Mahkememizin —- tarihli ara kararı ile tedbir konusu yargılamayı gerektirip, işin esasını çözecek mahiyette tedbir kararı verilemeyeceği gibi, davacının taraf olmadığı —— icra dosyasına yönelik icra veznesine girecek paranın alacaklıya ödenmesinin tedbiren durdurulması talebinin reddine karar verildiği görülmüştür.
—-sayılı dosyasının incelenmesinde; davacının —- Olduğu, davanın kıymetli evrakın iptali davasının olduğu, dosyanın karara çıktığı tespit edilmiştir.
—- sayılı takip dosyasının incelenmesinde; alacaklısının — borçlularının ——– olduğu, —– bedelli çeke istinaden başlatılan kambiyo senetlerine mahsus takip olduğu görülmüştür.
—–dosyasının incelenmesinde; davacısının — davalısının —- davanın icra emrine itiraz davası olduğu, dava konusu çek üzerindeki ciranta imzasının davacıya ait olmaması nedeniyle davanın kabulüne karar verildiği, kararın istinaftan geçerek—– tarihinde kesinleştiği görülmüştür.
—- sayılı dosyasının incelenmesinde; müştekisinin —-, şüphelisinin faili meçhul olduğu, suç tarihinin ——– tarihi olup, suçun TCK 142/1.a.1 maddesinde yazılı kamu kurum ve kuruluşlarındaki eşya hakkında hırsızlık suçu olduğu, dava konusu çekin de şikayet konusu olduğu, savcılıkça daimi ara kararı verildiği, dosyanın derdest olduğu görülmüştür.
Mahkememizin—– tarihli celsesinde Davalı —– ticari defterleri üzerinde inceleme yapılmasına karar verilmiş, dosya bilirkişiye teslim edilmiş, bilirkişi raporunu ibraz etmiş ve rapor taraflara tebliğ edilmiştir.
Mali müşavir bilirkişi mahkememize sunduğu—- tarihli raporunda sonuç olarak: “Davacı tarafından incelemeye sunulan ——yılı ticari defterlerinin 6102 sayılı TTK. İlgili hükümleri yönünden usulüne uygun tutulmuş olduğu, davacı yanın ticari defterlerinde; Davacı ile davalılar arasında ticari ilişkinin bulunmadığı, davaya konu çekin, dava dışı —- alınan tahsilat olarak gözüktüğü, —- sonra ciranta olarak gözüken davalılarla davacı yan arasında herhangi bir ticari ilişkinin mevcut olmadığı tespit edilmiştir.
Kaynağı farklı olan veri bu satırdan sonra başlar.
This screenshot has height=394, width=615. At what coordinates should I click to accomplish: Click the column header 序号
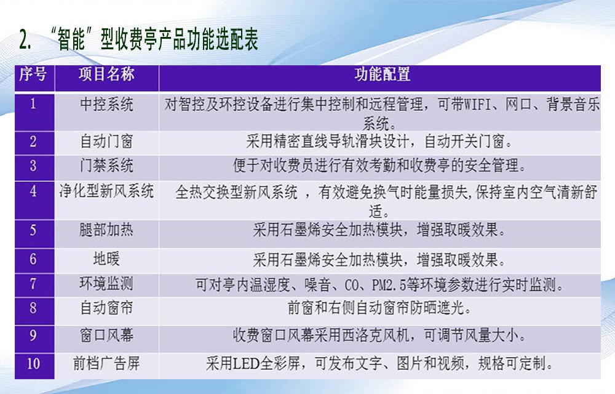33,74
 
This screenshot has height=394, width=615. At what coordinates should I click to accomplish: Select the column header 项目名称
106,74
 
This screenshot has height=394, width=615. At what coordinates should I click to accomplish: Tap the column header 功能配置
383,74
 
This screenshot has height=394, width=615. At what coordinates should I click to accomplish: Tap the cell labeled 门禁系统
106,166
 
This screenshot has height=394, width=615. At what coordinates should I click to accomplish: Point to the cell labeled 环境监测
106,284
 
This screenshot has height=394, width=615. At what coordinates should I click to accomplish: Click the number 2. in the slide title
25,40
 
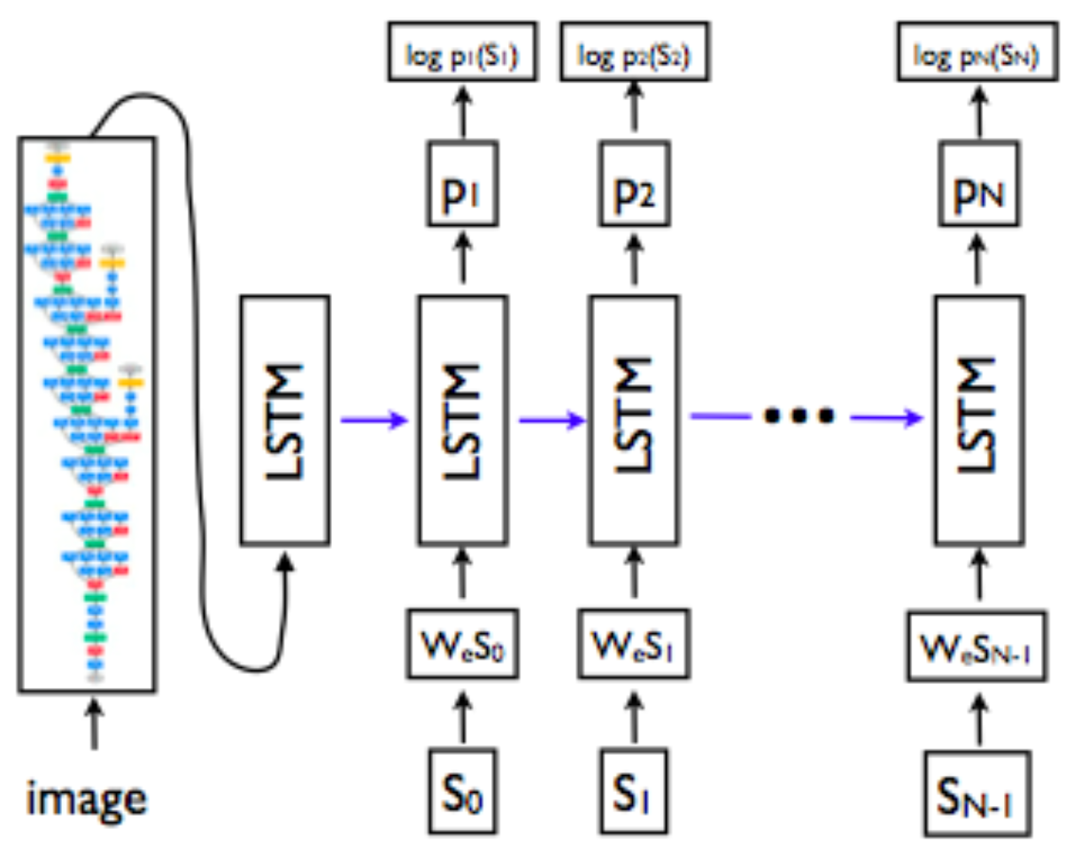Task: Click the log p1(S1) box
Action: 462,51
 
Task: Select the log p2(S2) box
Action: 634,51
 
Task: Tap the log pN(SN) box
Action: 977,51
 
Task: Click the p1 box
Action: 462,183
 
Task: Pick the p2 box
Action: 634,183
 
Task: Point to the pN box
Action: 978,183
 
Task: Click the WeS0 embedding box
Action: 462,644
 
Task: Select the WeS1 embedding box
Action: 634,644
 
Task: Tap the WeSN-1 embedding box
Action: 977,647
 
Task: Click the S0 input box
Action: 462,791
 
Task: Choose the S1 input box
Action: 633,791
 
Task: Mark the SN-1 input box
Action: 977,794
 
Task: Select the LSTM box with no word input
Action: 285,421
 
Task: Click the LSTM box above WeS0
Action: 462,421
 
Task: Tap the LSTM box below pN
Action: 979,421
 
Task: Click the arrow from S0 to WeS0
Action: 462,717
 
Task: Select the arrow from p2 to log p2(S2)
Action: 634,106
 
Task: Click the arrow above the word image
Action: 94,724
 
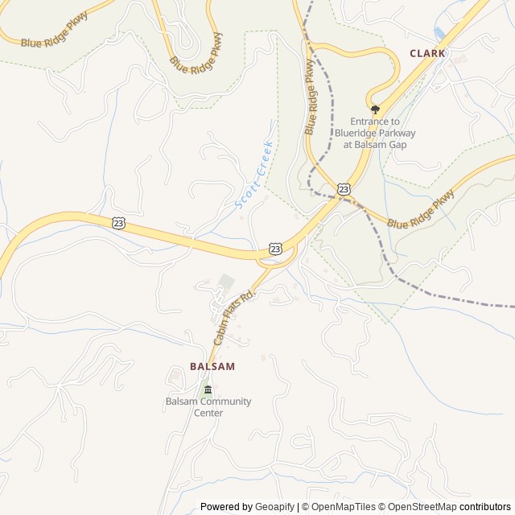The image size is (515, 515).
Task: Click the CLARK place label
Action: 427,53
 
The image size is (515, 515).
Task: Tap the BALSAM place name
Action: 212,366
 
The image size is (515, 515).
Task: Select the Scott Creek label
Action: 255,175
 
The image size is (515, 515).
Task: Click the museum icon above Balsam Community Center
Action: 208,390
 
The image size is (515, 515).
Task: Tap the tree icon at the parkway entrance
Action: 375,109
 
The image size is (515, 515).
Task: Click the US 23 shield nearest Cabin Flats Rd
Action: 276,249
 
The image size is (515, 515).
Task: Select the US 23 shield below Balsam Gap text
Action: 344,189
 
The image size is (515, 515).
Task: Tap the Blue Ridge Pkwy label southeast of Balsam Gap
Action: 420,211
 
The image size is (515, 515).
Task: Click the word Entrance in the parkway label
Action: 369,122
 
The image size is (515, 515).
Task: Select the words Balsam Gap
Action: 383,145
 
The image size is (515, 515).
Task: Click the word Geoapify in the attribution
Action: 274,507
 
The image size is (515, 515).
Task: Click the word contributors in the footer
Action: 485,507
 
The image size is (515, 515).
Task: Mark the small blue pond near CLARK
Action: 439,33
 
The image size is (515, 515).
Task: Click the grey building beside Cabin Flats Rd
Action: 227,282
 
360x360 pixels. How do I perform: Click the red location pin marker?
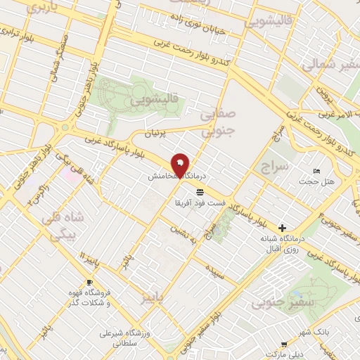click(x=180, y=165)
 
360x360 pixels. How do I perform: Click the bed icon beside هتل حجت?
click(x=317, y=172)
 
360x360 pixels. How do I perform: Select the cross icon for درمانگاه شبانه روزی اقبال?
click(x=282, y=228)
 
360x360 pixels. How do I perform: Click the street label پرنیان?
click(x=158, y=132)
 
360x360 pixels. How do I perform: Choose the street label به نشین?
click(x=186, y=236)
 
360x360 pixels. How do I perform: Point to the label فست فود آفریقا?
click(x=200, y=202)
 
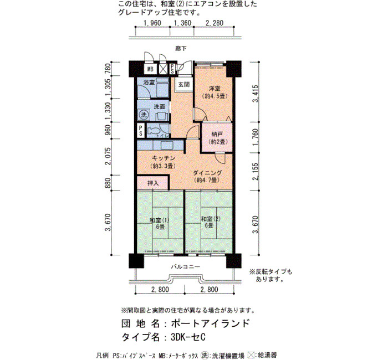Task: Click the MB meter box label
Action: (x=150, y=69)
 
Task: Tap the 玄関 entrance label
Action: (x=184, y=85)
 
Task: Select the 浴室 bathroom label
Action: (x=149, y=83)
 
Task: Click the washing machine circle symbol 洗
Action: (x=144, y=115)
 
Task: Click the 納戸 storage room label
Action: (x=217, y=135)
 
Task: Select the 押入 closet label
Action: (x=153, y=183)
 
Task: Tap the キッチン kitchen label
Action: (x=164, y=158)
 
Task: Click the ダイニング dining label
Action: (x=207, y=173)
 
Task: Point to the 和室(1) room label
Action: (x=160, y=220)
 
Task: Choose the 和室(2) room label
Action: (x=211, y=219)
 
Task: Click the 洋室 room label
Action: (x=215, y=89)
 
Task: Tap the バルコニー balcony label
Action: (x=186, y=267)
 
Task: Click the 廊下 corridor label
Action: (x=181, y=49)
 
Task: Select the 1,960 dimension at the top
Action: (x=152, y=23)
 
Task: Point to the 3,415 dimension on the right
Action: (x=256, y=94)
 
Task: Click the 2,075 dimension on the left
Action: (x=108, y=156)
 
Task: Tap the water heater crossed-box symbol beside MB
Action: (x=163, y=69)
Davalılar incelemeye gelmemiş ticari defterlerini ibraz etmemiştir. Dava dışı Yapıtek tarafından incelemeye sunulan —–yılı ticari defterlerinin 6102 sayılı TTK. İlgili hükümleri yönünden usulüne uygun tutulmuş olduğu, Dava Dışı —– ticari defterlerinde; Dava konusu çekin diğer başkaca çeklerle birlikte davacı yana ödeme olarak verildiği, Dava Dışı —- kendisinden sonraki ciranta olarak gözüken Davalı —– aralarında ticari bir ilişkinin mevcut olmadığı sonuç ve kanaatine varılmıştır.” şeklinde rapor beyan etmiştir.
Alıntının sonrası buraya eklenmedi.